§ **WORK REQUIRED**: Write out the items again, starting with the line with "Where should I" and going on through the line with "The width and". Put "emblem" in place of "logo", keep everything else unchanged, and leave the pictures out.

§ **THE INPUT**:
_ _ _

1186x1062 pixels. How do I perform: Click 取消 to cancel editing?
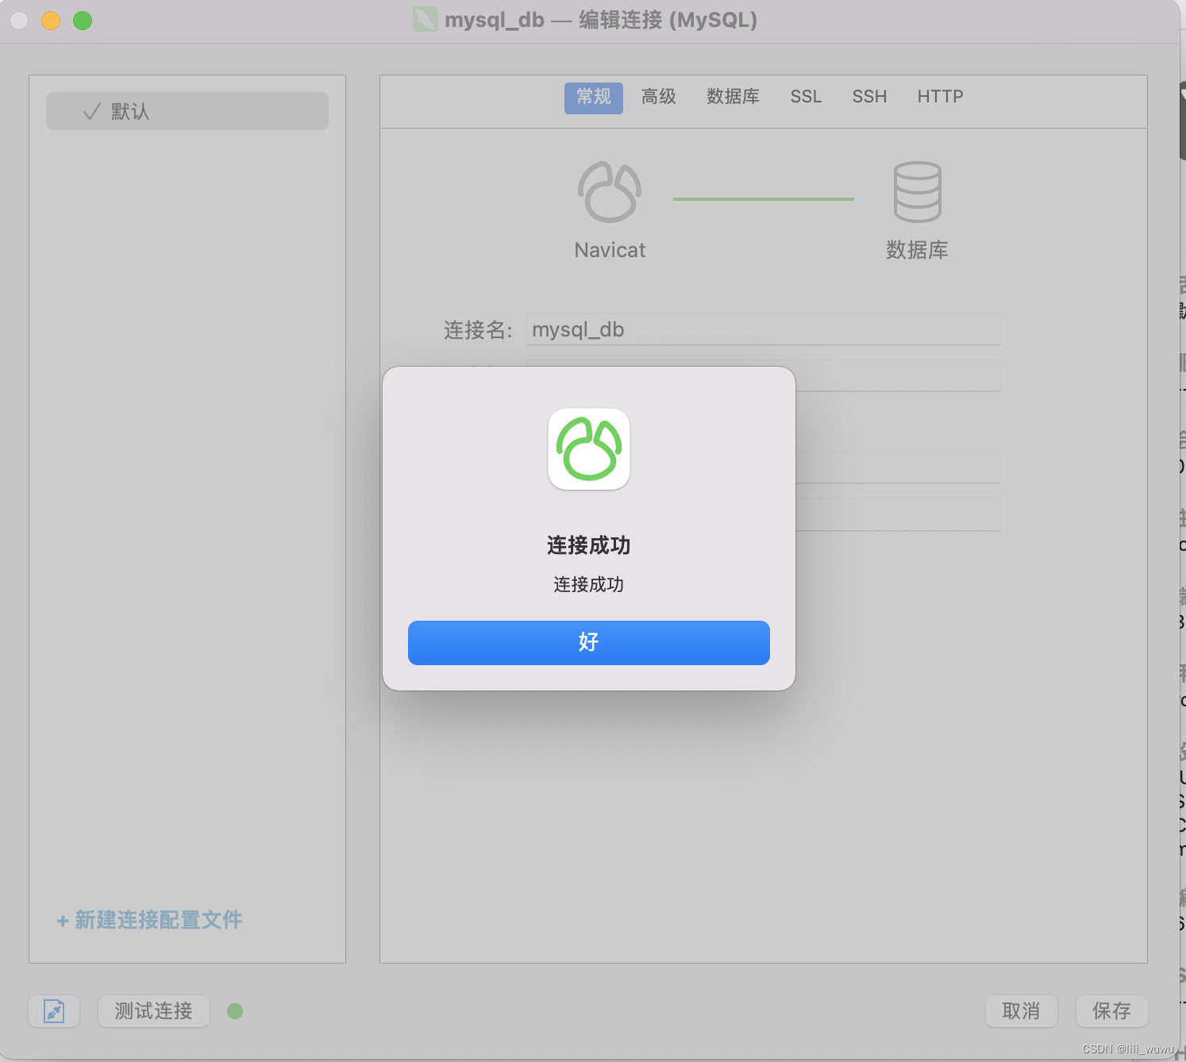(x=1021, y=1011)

_ _ _

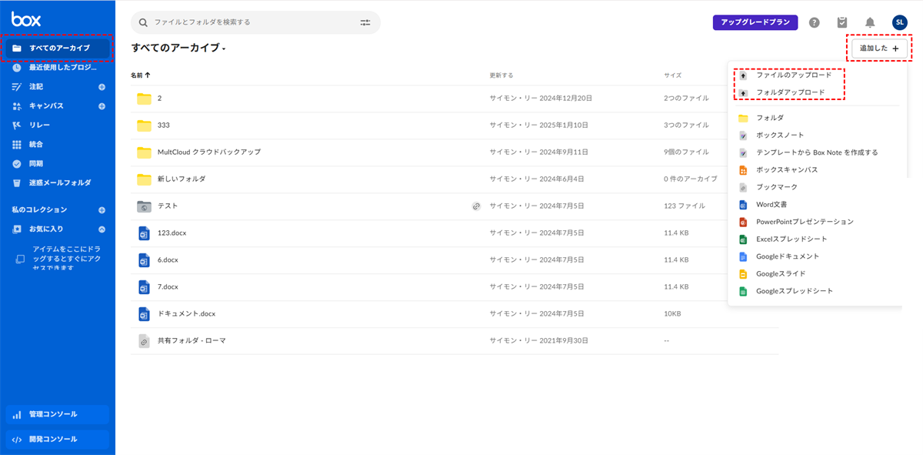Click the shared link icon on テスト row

_ _ _

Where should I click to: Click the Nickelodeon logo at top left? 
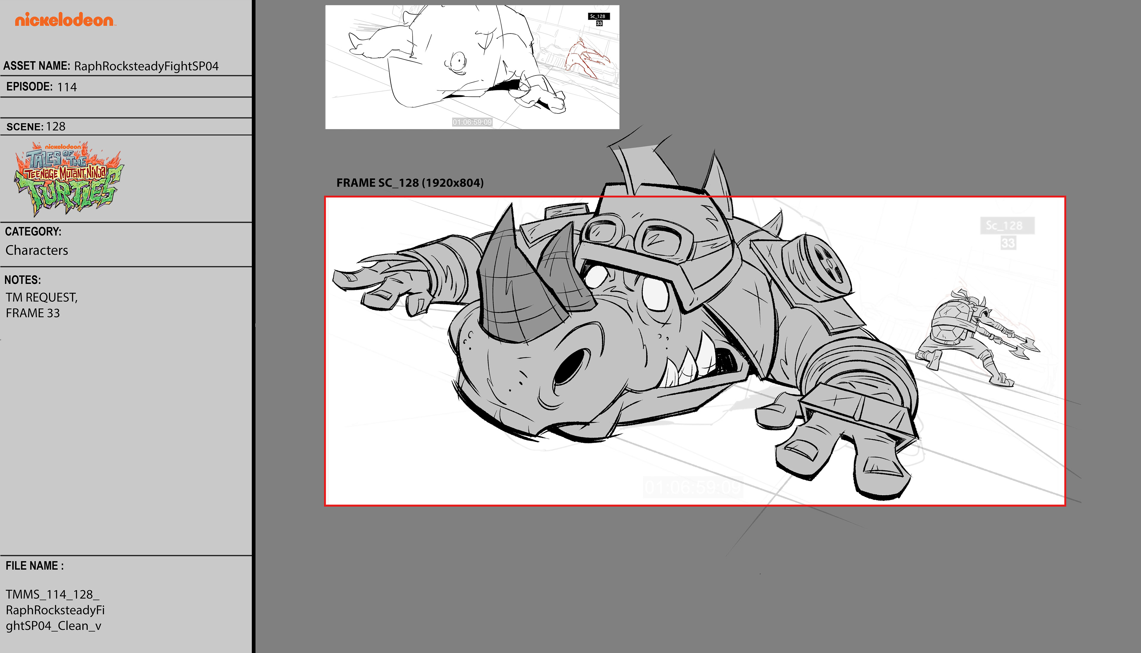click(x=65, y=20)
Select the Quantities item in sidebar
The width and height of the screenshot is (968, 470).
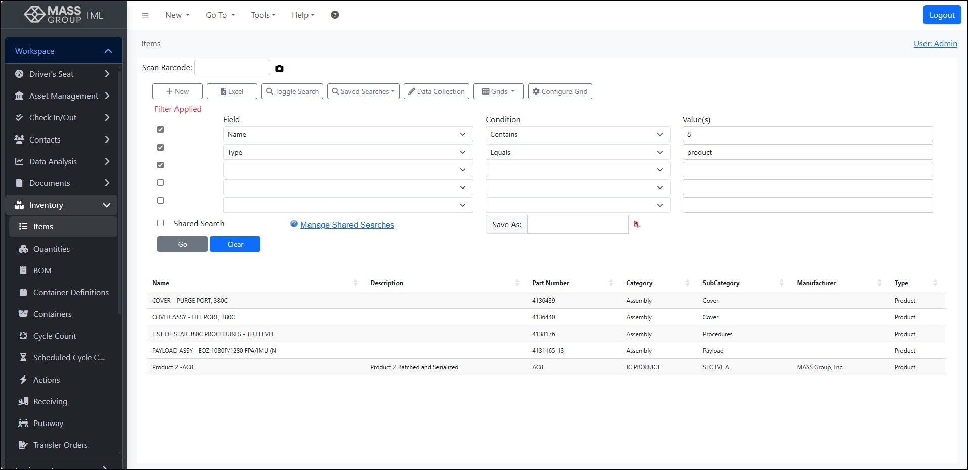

_ _ _

§ **RESPONSE TO THE EXERCISE**:
Where should I click to: Click the Nickelodeon emblem at top left? 
click(x=65, y=20)
Select the Quantities item in sidebar
The width and height of the screenshot is (968, 470).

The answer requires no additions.